Monday, July 28

In the current financial landscape, Wall Street analysts exhibit overwhelmingly positive sentiments, with over 75% of S&P 500 stocks rated as “Buy.” This sharp contrast highlights an intriguing opportunity for contrarian investors to explore underappreciated assets with high dividend yields. Amidst a sea of favorable ratings, the search for “Sells” unveils a striking assortment of investment options that feature yields ranging from 6.1% to 11.8%. While conventional wisdom encourages cautious approaches, these undervalued stocks present unique potential for those willing to embrace contrarian perspectives. The inverse relationship of analysts’ expectations means that ratings and stocks trending towards the negative might become appealing, offering a strategic position for subsequent upgrades.

Cheniere Energy Partners LP (CQP), with a 6.1% yield, leads the list due to its ownership of the Sabine Pass LNG terminal in Louisiana and significant pipeline assets. The company has faced challenges over the past year, primarily stemming from stagnation at its terminal and a need for a costly expansion that requires approvals until at least 2025. Despite these setbacks, the current environment surrounding rising liquefied natural gas (LNG) prices and favorable governmental sentiments toward energy may rejuvenate the valuation of CQP. Wall Street shows reluctance, with the majority leaning toward “Hold” or “Sell” ratings, yet any upgrading movement would benefit from the anticipated bounce as the company’s outlook processed through ongoing market dynamics.

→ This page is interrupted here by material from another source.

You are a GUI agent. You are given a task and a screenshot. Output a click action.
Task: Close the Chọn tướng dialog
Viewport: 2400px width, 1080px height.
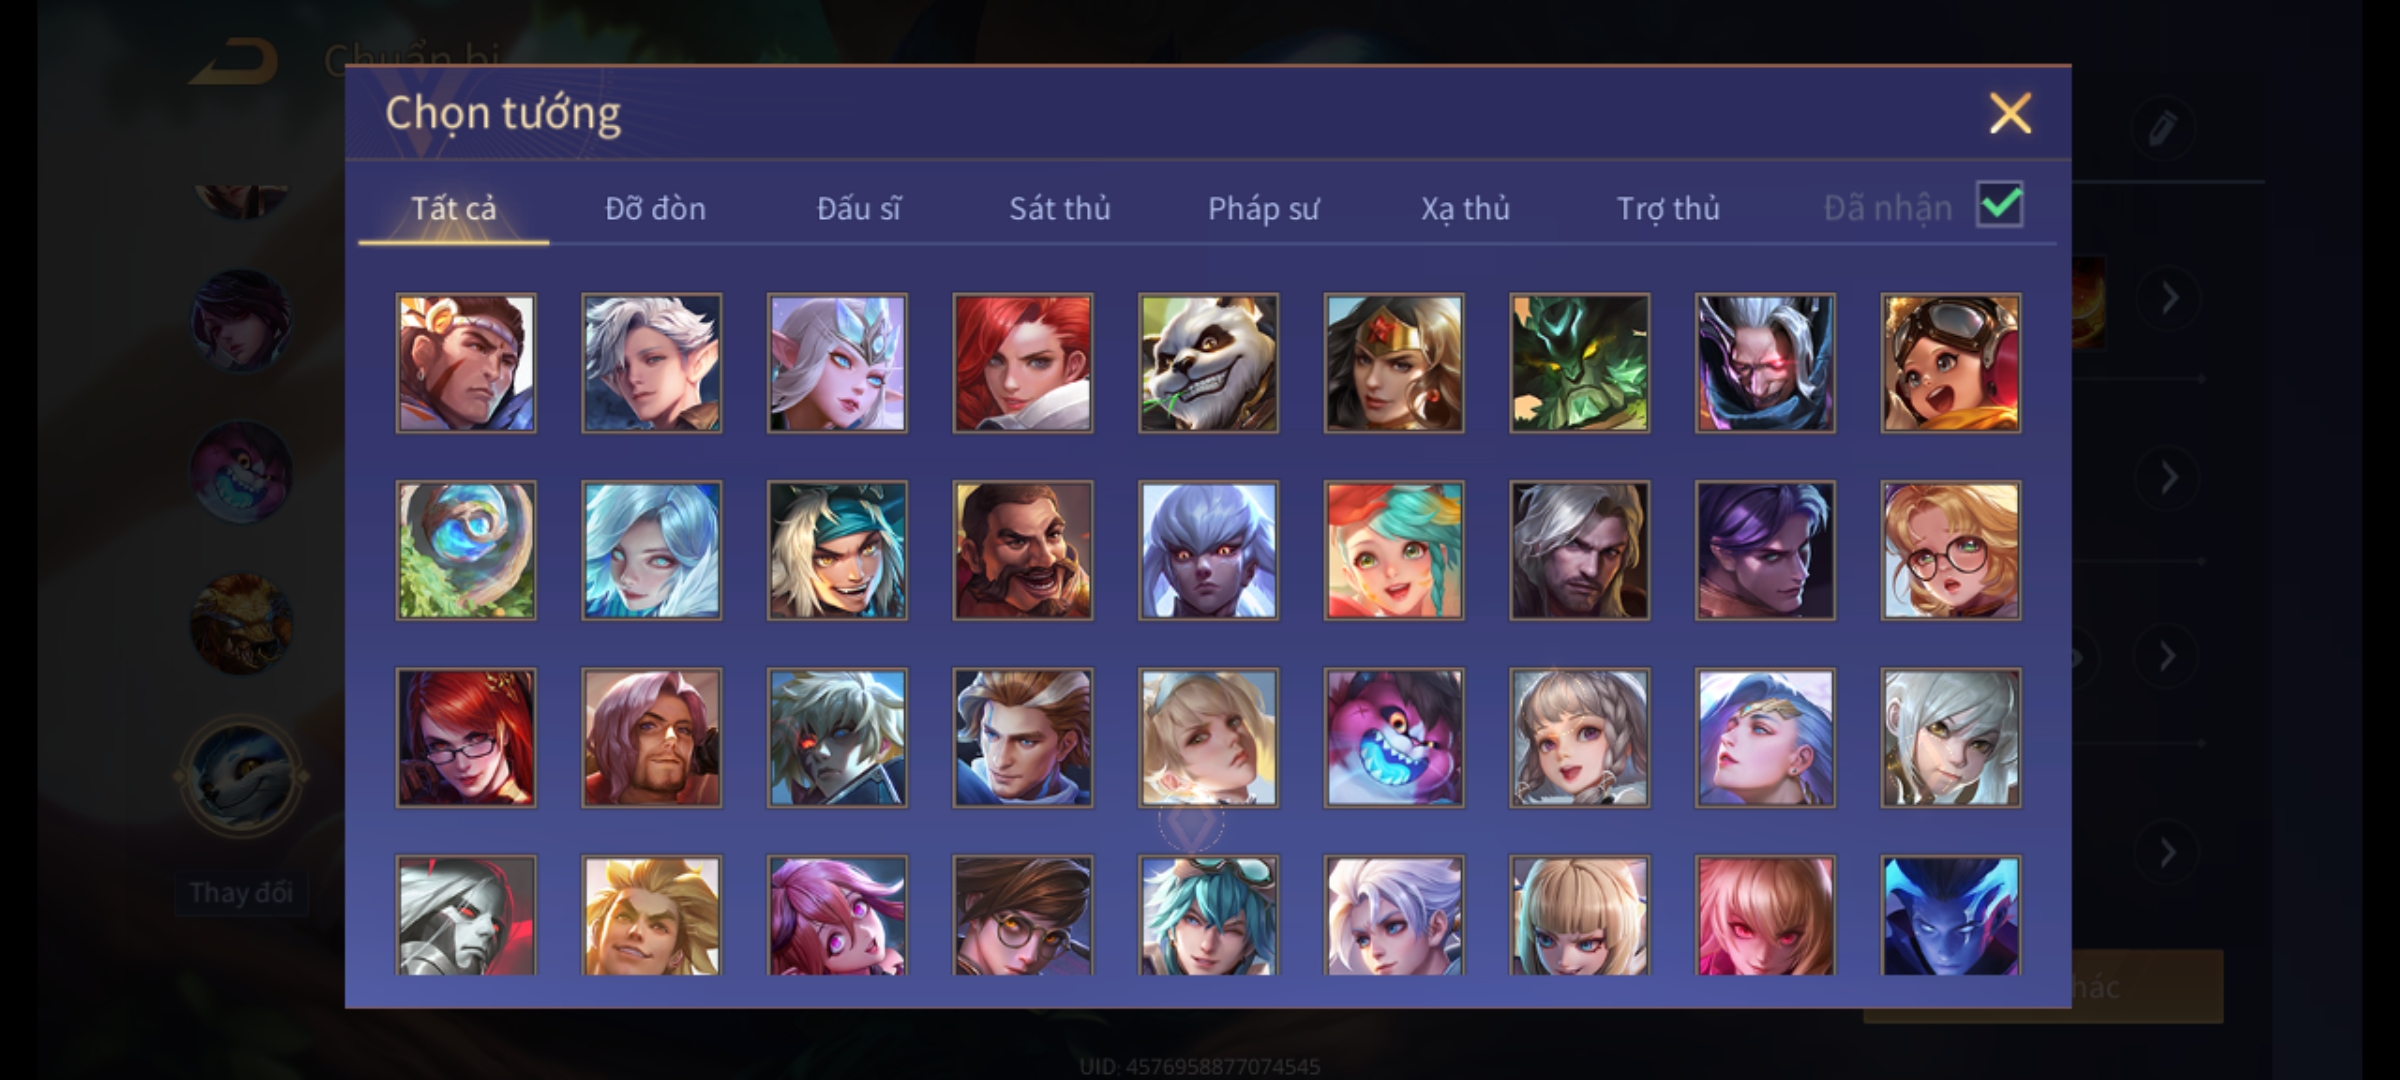2010,113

On the list of unloved stocks is Kohl’s (KSS), boasting a staggering 11.7% yield, but burdened by declining sales and a challenging retail environment. The company witnessed significant drops in comparable-store sales and net sales year-over-year, forecasting continued losses ahead. The fundamental flaws behind its high yield hinge on unsustainable practices as Kohl’s allocates 80% of its profits to dividends—an untenable position in a bearish market. Given the company’s substantial loss in share value over recent years and an increasingly bleak financial trajectory, analysts’ disinterest in Kohl’s outlook appears reasonable. Investors here may find themselves grappling with dividends that cannot be maintained amid worsening business fundamentals and shifting consumer behaviors.

Another stock facing significant analyst skepticism is Western Union (WU), yielding 8.7%. The company, historically a giant in money transfer services, has struggled to keep pace with newer technological rivals like PayPal and Venmo. Despite the initiation of “Evolve 2025,” a strategic overhaul, growth remains elusive, hindering WU’s ability to rebound from declining user engagement. Analysts on Wall Street demonstrate cautiousness with merely two “Buy” ratings against multiple “Holds” and “Sells”—indicative of the company’s ongoing struggles. However, WU’s sustainable payout ratio at 50% and attractive price relative to projected earnings suggest potential for value investors willing to risk financial exposure in a stagnant sector.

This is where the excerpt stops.